Former U.S. vice president and rumored 2020 candidate Joe Biden visited Stop & Shop employees in Boston Thursday who have been on strike for the past week.
Biden appeared alongside Boston Mayor Marty Walsh at a rally for union members and employees at the South Bay Center Stop & Shop location in Dorchester.
Speaking to an estimated crowd of thousands, Biden said he was getting sick and tired of the way American workers were being treated.
"People who bust their neck, people who go out and make a living, people who play by the rules, people who have done everything they have supposed to do, and people are entitled to be treated with respect and decency and fairness," said Biden.
"This is morally wrong what's going on in this country and I've had enough of it. I'm sick of it, and so are you," Biden said. "We gotta stand together, and if we do we will take back this country, I mean it."
The potential Democratic presidential candidate had tweeted his support for Stop & Shop employees last week.
Walsh said to the crowd he was there to support the workers as someone who grew up in a labor union family.
"The labor was a family, the unions were a family and they still are a family," said Walsh, recalling how union benefits helped his mother after his father passed away. "When I heard about this strike, and I saw some of the papers going back and forth, and one, the company wanted to take away health insurance, that's something we can't stand for."
The rally had several United Food & Commercial Workers members address the crowd prior to Biden's appearance.
Before Biden's arrival, U.S. Sen. Ed Markey spoke to the crowd saying what the grocery store is doing to the unionized workers is just wrong. He said the chain's desire to replace workers with more self-service checkouts was appalling.
"We know that nothing replaces the years of sweat and hard work and the loyalty of Stop & Shop employees," said Markey. "Nothing can replace the friendly face at the butcher counter, on the bakery, nothing can replace the cashiers and baggers who make the end of everyone's day just a little bit easier. And nothing can replace the contract that recognizes your hard work and dedication to providing excellent customer service."
Stop & Shop workers said the former vice president attending their rally is proof their picket has gone national.

## Source excerpt:
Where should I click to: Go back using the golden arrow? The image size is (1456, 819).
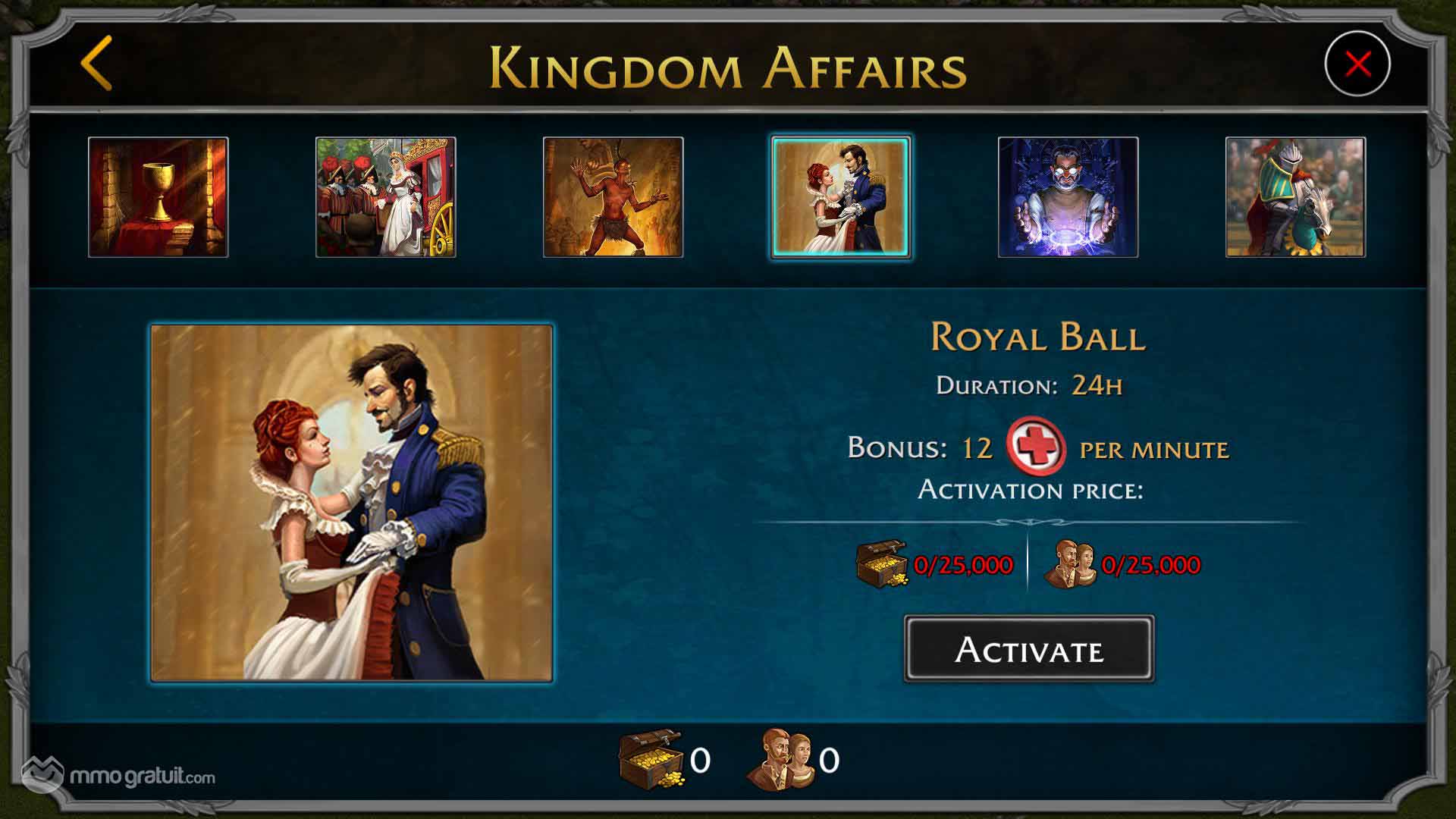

## Exercise task:
Continue the article about Joe Biden's visit to the striking Stop & Shop workers in Boston, picking up after its final sentence.

## Expected answer:
"It's huge," said Vanessa Santiago, a striking Stop & Shop worker. "Having him here will attract more people to come, and we need the attention right now."
More than 31,000 employees in Massachusetts, Connecticut and Rhode Island have been on strike for the past week to express their frustration with the company’s stalled negotiations with the union that represents them.
Fed up employees walked off the job on April 11 over "unreasonable" wage and benefit cuts. UFCW said company shareholders voted to give themselves an 11.1 percent raise in dividends.
"We all want to get back to work, we all want to get back inside and do our job," Santiago said. "I'm very passionate about what I do, always have been, and it bothers me very much that I can't get in there and work."
Stop & Shop issued a statement Thursday, saying "There is nothing we want more than having our associates back in the stores, taking care of customers and our communities. We have offered fair and responsible contracts and remain in active negotiations to reach new agreements as quickly as possible that keep our associates among the highest paid grocery retail workers in New England, while also providing excellent health care and increased contributions to a defined benefit pension plan."
U.S. Sen. Elizabeth Warren of Massachusetts, who has already said she is running for president, met with striking workers on Friday in Somerville. Democratic presidential contender Cory Booker has also voiced his support via Twitter.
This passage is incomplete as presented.